> [Description of the task]:
Which lines in the rows below contain the string "minutes"? Pull out each one and copy it in full.

> [Data]:
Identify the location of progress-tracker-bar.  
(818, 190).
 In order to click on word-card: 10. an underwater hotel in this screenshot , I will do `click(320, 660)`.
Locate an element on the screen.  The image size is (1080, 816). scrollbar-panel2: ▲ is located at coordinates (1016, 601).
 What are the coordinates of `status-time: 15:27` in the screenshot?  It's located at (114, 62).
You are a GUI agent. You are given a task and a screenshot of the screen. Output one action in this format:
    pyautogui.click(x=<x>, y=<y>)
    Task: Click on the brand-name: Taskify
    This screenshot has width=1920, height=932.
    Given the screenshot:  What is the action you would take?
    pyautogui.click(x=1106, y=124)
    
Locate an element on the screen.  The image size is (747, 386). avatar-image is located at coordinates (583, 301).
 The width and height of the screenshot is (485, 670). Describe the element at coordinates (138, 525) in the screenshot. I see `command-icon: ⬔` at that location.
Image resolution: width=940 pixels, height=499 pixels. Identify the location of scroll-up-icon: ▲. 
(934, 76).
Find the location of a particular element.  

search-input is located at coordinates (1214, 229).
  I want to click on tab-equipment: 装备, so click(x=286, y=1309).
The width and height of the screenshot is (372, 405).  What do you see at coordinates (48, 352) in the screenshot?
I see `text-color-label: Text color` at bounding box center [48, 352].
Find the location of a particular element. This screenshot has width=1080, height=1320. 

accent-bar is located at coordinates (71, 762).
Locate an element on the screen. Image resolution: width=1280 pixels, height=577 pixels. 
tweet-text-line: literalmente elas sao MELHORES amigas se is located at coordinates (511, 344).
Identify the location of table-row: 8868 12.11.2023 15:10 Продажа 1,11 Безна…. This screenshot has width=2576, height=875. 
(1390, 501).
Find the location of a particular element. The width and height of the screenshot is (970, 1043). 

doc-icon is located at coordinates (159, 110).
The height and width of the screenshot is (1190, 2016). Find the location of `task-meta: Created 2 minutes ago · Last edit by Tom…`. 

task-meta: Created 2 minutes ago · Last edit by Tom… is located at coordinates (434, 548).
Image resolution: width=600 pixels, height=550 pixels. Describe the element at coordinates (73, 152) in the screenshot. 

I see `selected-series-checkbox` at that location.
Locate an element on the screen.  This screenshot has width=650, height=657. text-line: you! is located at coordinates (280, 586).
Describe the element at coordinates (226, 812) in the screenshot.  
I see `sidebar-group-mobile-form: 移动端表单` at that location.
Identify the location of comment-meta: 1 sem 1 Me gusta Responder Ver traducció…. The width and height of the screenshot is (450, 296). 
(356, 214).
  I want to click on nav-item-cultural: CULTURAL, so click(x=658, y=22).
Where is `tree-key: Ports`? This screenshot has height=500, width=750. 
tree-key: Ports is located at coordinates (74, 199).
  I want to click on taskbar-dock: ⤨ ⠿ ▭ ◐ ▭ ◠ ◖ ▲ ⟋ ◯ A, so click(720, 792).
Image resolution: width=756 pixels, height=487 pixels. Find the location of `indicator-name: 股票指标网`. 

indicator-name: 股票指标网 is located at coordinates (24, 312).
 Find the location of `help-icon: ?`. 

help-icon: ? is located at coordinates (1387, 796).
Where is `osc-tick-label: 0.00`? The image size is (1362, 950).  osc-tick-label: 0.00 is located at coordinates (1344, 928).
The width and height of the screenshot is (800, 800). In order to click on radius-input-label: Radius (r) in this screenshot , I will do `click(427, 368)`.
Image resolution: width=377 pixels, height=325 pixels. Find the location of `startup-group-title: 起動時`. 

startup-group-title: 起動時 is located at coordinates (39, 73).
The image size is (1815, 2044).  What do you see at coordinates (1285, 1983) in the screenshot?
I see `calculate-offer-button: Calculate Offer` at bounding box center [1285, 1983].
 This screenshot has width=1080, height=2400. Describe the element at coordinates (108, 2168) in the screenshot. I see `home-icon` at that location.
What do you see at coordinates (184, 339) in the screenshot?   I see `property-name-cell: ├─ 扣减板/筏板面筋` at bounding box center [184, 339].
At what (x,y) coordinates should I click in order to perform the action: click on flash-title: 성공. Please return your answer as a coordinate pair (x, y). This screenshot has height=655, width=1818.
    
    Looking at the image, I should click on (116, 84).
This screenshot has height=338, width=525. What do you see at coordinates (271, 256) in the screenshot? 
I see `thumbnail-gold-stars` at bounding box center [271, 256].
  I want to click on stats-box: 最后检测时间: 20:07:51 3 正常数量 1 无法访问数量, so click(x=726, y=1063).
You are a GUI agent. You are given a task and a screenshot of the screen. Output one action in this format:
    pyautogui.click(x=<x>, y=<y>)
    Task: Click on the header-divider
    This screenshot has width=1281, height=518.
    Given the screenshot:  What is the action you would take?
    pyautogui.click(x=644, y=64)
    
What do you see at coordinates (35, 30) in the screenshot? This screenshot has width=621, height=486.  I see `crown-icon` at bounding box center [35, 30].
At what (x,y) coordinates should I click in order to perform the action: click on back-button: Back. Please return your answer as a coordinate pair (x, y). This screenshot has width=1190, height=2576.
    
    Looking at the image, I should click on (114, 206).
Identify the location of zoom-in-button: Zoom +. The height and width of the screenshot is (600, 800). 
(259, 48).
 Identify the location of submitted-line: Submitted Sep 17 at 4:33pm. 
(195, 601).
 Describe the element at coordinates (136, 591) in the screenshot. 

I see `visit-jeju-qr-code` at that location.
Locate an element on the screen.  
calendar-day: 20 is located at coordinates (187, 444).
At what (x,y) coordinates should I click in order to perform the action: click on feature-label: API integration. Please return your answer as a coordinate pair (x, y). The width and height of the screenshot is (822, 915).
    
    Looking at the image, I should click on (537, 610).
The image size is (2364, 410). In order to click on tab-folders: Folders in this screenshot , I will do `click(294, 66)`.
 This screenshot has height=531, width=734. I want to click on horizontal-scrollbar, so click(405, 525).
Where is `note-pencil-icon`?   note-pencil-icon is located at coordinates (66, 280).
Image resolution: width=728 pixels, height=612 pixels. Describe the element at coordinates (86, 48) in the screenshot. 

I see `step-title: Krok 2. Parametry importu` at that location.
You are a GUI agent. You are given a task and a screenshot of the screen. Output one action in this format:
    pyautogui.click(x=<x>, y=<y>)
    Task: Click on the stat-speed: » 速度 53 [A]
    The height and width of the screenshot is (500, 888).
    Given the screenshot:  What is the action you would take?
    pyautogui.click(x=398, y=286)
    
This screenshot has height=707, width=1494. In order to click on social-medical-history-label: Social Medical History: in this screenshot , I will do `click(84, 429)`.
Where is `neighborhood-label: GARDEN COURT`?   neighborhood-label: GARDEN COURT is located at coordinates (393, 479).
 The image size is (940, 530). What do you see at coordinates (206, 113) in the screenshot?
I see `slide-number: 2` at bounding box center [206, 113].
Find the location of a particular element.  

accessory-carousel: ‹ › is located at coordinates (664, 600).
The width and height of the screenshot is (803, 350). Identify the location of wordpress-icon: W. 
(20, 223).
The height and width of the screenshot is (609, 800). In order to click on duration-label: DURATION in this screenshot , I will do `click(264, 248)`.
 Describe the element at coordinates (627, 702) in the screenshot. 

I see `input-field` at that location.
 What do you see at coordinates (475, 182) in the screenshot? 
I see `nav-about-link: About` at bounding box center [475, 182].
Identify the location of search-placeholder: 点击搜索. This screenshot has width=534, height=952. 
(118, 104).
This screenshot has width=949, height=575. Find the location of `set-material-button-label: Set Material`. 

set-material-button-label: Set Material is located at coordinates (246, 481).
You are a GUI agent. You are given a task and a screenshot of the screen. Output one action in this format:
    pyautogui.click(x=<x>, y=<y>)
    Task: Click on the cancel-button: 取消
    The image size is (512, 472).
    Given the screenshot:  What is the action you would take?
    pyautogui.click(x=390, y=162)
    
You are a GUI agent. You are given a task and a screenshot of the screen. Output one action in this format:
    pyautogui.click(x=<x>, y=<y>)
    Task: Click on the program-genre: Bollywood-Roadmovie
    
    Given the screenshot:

> [Task response]:
The height and width of the screenshot is (1190, 2016). Find the location of `task-meta: Created 2 minutes ago · Last edit by Tom…`. 
task-meta: Created 2 minutes ago · Last edit by Tom… is located at coordinates (434, 548).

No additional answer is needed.